First, consider a graph with no abstraction. Each operation depends on concrete data explicitly represented in the work record.

scale-ms-15

  • Generate fingerprint for data and operations.
  • Produce serialized data node.
  • Produce serialized operation node.
  • Identify data by fingerprint and localize/confirm availability.
  • Deserialize work, (re)initializing local resources. Determine completion status.
  • Identify data flow constraints, establish subscriptions and/or chase references.
  • Execute and/or publish results to subscribers.

Generating concrete tasks

In the simplest abstraction, an operation input is expressed in terms of another operation. Demonstrate how this is translated to a concrete executable task, with implications for checkpointing and resumption.

Design notes

Callable and arguments

Arguments will be supplied to the callable when the task is launched. Launching a task requires a callable, arguments for the callable, an active executor. For a concurrent.futures.Executor, the callable and arguments are passed to Executor.submit() to get a Task (Future interface). For asyncio, it is possible to hold a coroutine object that is not yet executing (awaitable, but no Future interface), and then pass it to asyncio.create_task to get a Task (Future interface). Alternatively, callable and args can be passed with an executor to asyncio.Loop.run_in_executor() to get a asyncio.Future. In RP, A ComputeUnit can be created without immediate scheduling, then a Task is acquired by "submit"ing. The Callable and Arguments distinction, then, is not general. It seems reasonable to have an encapsulated task factory that can operate in conjunction with an active execution facility to produce a Future. The details of task description -> task submission / Future handle -> awaiting on the future can be absorbed into the NodeBuilder and proxy Future protocols, but we probably need two states in the command handle to indicate whether a Task has been created yet, and a third state to indicate its completion (note Future.done() is commonly available.).

Upshot:

  1. Handles returned by command helpers may not (yet) be bound to real tasks.
  2. Context implementations need to support an add_task protocol that proxies the details of converting a task description into a Task instance.
  3. A Context<->Context protocol needs to manage Futures that proxy to tasks in other Contexts. Only the simple and unified ScaleMS.Future should be exposed to ordinary users.
  4. We can require Session.run() to be used in the near term to force completion of the task protocol, and absorb that behavior into scalems.wait() and scalems.run() in the long term.
async def canonical_syntax():
    context = sms_context.get_scope()
    # For testing purposes, we will explicitly create each of the implemented Contexts.
    # Simple use case:
    # Use context manager protocol to initialize and finalize connections and resources.
    with context as session:
        cmd = executable(('/bin/echo', 'hello', 'world'), stdout='filename')
        await session.run(cmd) # Near-term solution to resolve all awaitables explicitly.
        # Alternative not yet implemented:
        #    scalems.wait(cmd.exitcode) # Minimally resolve cmd.exitcode
        assert cmd.exitcode.done()
        # In user-facing Contexts, we can make sure that Future.result() does not require explicit waiting.
        assert cmd.exitcode.result() == 0
        # No `wait cmd` is necessary because the awaitable will be managed by session clean-up, if necessary.
    # Higher-level use cases:
    # * Pass the target context to the command factory to get a command object that is
    #   already bound to a particular execution framework.
    # * Set the Context and then call scalems.run(workflow) to get behavior like
    #   asyncio.run().

Simple work

A single node of work may be executed immediately in the Worker Context, or not at all (if the local checkpoint state is already final).

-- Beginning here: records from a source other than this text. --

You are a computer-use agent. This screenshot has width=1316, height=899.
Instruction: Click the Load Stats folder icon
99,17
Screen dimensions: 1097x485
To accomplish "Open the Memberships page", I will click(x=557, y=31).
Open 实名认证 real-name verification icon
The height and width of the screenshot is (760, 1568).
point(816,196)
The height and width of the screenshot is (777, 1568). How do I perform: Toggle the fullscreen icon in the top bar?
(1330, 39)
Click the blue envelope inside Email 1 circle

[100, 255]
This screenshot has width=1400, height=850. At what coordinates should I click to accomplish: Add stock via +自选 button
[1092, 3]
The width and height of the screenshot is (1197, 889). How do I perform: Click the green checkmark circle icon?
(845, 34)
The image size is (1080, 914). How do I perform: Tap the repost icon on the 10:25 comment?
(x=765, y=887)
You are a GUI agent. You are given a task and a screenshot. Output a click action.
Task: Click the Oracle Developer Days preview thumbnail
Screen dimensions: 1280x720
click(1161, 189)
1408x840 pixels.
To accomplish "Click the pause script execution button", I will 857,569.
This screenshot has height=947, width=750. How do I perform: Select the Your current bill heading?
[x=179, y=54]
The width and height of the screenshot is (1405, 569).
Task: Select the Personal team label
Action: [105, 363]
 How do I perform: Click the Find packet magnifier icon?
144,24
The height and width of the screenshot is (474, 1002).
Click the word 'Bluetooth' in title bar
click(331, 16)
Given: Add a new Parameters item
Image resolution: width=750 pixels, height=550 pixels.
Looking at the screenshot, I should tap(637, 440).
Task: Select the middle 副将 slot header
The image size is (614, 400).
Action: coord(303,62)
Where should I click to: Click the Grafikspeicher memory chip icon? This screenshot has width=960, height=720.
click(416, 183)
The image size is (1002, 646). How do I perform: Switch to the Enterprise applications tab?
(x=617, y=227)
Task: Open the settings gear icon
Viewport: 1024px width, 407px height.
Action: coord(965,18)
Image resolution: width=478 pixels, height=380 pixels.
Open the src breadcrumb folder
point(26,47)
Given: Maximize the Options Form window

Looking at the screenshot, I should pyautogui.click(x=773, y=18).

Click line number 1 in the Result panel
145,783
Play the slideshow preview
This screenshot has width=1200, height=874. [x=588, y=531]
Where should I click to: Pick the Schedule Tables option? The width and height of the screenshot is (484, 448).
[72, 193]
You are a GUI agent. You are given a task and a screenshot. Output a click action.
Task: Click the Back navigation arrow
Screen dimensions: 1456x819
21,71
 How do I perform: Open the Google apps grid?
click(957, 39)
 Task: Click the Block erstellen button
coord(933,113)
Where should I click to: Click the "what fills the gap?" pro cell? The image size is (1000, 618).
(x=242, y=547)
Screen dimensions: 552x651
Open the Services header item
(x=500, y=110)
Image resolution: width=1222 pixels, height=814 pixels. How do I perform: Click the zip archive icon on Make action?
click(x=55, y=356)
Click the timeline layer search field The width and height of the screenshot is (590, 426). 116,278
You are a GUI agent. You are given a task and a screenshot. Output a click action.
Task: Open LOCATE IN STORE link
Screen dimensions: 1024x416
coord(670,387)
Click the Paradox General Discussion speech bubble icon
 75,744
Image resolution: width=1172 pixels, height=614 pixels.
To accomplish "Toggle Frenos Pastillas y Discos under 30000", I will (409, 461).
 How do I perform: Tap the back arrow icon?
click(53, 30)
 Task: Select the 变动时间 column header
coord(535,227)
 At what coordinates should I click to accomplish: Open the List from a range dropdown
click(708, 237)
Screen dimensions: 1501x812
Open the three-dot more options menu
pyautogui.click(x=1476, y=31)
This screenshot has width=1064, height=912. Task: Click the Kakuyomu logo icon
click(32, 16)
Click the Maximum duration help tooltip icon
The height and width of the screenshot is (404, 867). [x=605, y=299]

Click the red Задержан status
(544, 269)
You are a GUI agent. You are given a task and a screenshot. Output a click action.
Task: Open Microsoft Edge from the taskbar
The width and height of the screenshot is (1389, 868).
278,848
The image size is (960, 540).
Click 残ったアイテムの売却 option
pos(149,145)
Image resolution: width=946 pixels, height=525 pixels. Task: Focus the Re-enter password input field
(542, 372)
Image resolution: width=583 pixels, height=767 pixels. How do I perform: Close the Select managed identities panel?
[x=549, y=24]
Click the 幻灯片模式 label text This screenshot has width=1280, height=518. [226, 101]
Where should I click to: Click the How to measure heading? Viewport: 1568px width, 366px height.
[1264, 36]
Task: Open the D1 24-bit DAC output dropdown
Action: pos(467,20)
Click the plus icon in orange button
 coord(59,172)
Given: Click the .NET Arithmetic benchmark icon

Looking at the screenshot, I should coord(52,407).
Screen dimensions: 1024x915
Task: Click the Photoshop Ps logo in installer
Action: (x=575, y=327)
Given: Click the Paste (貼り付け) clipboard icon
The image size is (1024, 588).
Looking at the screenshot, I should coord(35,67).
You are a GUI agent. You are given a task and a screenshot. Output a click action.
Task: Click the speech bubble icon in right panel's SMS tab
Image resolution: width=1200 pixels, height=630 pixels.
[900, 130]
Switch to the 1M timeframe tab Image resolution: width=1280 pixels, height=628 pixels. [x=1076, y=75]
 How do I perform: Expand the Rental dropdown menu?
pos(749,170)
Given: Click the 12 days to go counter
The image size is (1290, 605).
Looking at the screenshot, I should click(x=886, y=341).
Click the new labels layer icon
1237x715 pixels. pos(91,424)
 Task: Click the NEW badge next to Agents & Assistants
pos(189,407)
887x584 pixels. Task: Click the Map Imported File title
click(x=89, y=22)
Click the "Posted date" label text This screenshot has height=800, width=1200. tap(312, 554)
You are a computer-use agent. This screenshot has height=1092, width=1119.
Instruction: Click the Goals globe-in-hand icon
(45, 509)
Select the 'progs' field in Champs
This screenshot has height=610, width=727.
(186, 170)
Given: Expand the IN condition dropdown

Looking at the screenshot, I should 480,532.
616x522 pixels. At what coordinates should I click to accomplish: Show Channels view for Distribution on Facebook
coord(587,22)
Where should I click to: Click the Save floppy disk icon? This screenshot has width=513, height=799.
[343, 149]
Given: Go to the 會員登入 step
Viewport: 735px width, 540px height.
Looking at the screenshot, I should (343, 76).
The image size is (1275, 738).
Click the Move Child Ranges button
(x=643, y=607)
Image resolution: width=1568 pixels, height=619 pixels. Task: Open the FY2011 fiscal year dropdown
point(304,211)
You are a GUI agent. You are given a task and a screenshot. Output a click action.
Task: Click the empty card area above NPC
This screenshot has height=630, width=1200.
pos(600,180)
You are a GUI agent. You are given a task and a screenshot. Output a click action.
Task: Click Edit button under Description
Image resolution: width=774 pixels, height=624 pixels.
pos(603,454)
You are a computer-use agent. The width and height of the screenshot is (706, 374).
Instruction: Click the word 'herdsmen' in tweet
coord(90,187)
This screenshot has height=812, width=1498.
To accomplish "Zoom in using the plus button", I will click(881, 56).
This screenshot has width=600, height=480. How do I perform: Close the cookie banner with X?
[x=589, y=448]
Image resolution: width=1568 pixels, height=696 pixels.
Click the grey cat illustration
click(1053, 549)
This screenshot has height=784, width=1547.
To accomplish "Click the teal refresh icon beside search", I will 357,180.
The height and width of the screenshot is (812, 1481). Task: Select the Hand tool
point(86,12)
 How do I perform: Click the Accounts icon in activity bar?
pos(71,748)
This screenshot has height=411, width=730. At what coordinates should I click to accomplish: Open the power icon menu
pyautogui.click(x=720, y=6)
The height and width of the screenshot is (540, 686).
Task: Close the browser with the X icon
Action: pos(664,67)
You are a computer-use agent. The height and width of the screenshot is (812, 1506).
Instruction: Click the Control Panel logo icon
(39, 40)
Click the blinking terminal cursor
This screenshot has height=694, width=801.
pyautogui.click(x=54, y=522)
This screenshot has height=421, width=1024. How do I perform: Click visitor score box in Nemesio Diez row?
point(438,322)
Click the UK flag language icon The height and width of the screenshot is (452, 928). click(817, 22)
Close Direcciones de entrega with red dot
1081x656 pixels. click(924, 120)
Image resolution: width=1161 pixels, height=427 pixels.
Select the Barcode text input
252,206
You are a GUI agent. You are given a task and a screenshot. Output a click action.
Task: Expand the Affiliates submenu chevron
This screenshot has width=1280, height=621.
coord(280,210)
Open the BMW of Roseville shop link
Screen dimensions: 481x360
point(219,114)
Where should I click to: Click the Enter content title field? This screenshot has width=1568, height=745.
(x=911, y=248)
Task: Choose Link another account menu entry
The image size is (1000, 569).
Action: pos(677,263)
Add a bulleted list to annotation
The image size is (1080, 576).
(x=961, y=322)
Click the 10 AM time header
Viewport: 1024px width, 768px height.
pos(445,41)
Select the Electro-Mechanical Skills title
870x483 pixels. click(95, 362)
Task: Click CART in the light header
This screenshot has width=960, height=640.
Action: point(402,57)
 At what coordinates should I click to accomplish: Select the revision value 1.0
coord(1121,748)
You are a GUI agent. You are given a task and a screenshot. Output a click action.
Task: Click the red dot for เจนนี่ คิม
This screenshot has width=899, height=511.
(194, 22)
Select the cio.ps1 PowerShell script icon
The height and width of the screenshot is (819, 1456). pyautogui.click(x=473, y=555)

.. uml:: diagrams/runtime_immediate_sequence.puml

Deferred execution

Multiple graph nodes may be received in the same packet of work, or asynchronously. The executor may locally manage dependencies to optimize execution and data placement.

The following diagram is somewhat speculative. See also :issue:`15` and :issue:`23`.

.. uml:: diagrams/runtime_deferred_sequence.puml


Orphaned diagrams

TODO: Are these redundant? Are they useful?